Spoiler alert; I’m not going to tell you everything I learned at the class. Even if I wanted to, there would be no way to condense 24 hours of intensive training down to 750 words. But I can share a few insights with you. Much of the class was focused on theory, with a large part on acoustic theory and why things behave the way they do. I knew some of the information already, but I loved the way Jamie (Anderson, our instructor) walked us through it. One thing that was reinforced over and over was a problem we run into in churches all the time.

You can only align a system that was designed to be aligned. He talked a lot about aligning subs, and how that’s a big topic today. Everyone wants their subs timed to the mains—which in itself is a good thing. However, if your subs are sitting on the ground and the mains are in the air, you can only align the subs with a single point in space. If you want them truly aligned over most of the audience area, you need to get them closer to the mains. Which brings up another good point.

Too often, people want to solve problems with measurement/tuning that can’t be fixed with measurement or tuning. There is a four-step process to going from no system to a useable system. It starts with venue evaluation & modification; goes on to system design and equipment choice; followed by equipment verification and installation; and finally, system optimization and tuning/voicing. 

You simply cannot fix a bunch of problems that were created in the first three phases using Smaart and some DSP. It’s possible to mitigate some of them, and we can certainly help a poorly designed and installed system sound better, but it’s never going to be ideal. And speaking of design…

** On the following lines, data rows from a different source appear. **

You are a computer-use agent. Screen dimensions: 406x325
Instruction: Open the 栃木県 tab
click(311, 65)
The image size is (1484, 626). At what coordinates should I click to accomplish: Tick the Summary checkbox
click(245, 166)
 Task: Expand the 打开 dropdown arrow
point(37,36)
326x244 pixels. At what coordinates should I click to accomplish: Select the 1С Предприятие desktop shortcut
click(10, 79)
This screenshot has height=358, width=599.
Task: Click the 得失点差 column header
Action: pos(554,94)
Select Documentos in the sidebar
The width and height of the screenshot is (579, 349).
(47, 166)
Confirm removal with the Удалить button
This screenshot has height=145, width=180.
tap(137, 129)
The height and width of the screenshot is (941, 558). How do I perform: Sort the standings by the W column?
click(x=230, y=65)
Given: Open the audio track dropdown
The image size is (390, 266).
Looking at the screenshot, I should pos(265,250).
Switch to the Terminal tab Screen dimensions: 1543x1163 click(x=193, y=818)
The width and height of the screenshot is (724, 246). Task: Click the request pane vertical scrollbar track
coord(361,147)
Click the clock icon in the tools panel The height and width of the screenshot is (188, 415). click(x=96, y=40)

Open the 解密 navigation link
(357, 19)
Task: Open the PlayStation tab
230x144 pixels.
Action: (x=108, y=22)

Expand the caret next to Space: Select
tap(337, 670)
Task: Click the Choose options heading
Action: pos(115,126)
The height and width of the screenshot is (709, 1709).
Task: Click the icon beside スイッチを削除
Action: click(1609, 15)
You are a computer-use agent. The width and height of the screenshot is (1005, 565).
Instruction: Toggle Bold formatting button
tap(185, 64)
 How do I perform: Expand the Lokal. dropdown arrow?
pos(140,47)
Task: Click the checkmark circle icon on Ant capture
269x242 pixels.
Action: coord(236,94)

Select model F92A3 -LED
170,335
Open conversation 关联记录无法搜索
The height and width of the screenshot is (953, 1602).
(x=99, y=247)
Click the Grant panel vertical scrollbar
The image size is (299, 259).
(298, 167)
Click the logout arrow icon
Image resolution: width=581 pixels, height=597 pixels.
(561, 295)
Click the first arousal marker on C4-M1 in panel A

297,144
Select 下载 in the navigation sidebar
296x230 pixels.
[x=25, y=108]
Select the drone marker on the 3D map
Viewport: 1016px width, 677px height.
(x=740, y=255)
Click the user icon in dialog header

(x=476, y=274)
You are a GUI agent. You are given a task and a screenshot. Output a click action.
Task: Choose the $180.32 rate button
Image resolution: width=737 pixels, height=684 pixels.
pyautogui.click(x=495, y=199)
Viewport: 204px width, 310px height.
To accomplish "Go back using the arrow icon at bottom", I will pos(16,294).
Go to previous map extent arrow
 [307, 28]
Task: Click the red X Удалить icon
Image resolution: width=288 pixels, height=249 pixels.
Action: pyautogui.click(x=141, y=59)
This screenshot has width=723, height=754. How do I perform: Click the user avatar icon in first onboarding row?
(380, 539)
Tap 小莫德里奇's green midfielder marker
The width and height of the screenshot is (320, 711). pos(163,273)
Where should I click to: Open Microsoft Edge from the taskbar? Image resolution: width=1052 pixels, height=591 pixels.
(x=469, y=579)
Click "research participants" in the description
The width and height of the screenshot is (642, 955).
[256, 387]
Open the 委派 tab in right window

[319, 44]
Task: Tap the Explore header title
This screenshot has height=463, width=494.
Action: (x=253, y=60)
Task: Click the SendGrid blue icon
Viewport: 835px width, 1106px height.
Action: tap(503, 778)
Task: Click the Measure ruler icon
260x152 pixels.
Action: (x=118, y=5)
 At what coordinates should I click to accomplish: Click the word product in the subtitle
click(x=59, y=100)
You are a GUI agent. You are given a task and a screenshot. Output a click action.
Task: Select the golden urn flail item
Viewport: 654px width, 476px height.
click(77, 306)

You need to design your system. As we talked about on this week’s show, we keep hearing form tech guys at churches about to embark on building projects, but the leadership doesn’t want to spend any money on a professional design, or buy any new equipment. They’d rather “figure it out later,” reusing equipment that may already be in use in a portable or smaller venue. 

Jamie pointed out that getting a system to sound pretty good when playing music isn’t that hard. Even poorly implemented systems can be tweaked to sound decent for the band, especially when the band is in the room. But intelligibility, that’s hard. That takes design. And here is where the aforementioned leadership is missing the boat. 

Most pastors think the tech guy wants to get a good PA so the music will be “awesome!!” However, the real reason we want a good design is so people can hear the message. For most services, we spend 75% of our time on spoken word. Getting even intelligibility throughout the seating area takes a good design that uses the right gear that is installed properly. Why would pastors not be interested in that?

Put another way. What if we said to the pastor, “Since you only want me to recycle this inadequate equipment in a room for which it was never designed, I can pretty much guarantee that 75% of the congregation should likely hear 50% of what you say every week. You OK with that?” That’s what we’re talking about here. 

I think we really need to be focusing on intelligibility when we have these conversations. I know that is what sold our leadership on the need for a new PA (and hopefully we’ll actually get it installed this year). 

There was so much more to the class; we talked a lot about frequency, phase, impulse response, time constants, and a dozen other concepts that helped me understand the implications of what I do every week. In some cases, it was a great reinforcement. In other cases, my approach will be changed. I came home tired and ready to not think about sound for a few hours. However, it was a great three days, and I highly recommend anyone who can get to a class to go. It’s not cheap, but when I consider the amount of knowledge I gained in three days, it was a bargain.